# TASK REQUIREMENTS:
Report the number of lines in the entries below that include the word "computer", and nothing else.

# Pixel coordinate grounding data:
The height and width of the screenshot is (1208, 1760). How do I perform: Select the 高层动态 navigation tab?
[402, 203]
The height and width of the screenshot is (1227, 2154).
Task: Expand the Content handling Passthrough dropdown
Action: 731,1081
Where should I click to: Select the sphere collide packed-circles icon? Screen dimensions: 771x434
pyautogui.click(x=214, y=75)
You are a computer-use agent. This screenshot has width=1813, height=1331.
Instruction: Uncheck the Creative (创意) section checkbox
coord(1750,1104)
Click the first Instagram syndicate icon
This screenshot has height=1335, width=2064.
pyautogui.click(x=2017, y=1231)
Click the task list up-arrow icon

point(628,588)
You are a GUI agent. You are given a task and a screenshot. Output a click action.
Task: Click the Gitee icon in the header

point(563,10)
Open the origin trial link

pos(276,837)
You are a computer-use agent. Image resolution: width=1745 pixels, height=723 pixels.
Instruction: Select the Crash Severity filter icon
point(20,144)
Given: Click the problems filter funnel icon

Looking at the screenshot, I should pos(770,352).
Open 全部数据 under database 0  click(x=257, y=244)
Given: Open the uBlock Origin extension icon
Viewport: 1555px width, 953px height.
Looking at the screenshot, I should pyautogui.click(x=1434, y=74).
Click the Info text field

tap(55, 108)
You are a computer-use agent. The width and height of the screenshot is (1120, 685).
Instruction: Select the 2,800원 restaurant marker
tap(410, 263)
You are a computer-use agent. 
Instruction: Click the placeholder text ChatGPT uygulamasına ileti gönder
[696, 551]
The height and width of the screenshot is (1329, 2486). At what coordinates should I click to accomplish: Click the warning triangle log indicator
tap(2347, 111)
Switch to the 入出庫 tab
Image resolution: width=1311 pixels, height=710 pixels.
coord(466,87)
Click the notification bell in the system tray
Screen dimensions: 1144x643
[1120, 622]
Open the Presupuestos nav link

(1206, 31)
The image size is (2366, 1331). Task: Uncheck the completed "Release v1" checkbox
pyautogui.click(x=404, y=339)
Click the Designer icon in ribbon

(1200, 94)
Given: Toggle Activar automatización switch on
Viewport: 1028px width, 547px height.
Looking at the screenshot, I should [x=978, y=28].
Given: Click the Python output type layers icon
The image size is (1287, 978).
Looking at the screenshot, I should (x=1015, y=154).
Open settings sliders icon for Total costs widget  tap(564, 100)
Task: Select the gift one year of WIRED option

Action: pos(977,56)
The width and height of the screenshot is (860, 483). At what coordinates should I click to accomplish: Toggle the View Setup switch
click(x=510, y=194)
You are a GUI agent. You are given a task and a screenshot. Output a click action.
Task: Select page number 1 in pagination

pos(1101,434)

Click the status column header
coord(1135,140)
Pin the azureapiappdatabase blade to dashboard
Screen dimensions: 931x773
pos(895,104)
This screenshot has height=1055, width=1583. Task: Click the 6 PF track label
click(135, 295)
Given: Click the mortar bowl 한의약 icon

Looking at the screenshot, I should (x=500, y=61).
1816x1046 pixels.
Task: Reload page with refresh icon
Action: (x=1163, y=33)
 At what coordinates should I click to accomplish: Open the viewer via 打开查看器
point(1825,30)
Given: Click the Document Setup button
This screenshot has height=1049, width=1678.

# SOLUTION TO THIS TASK:
4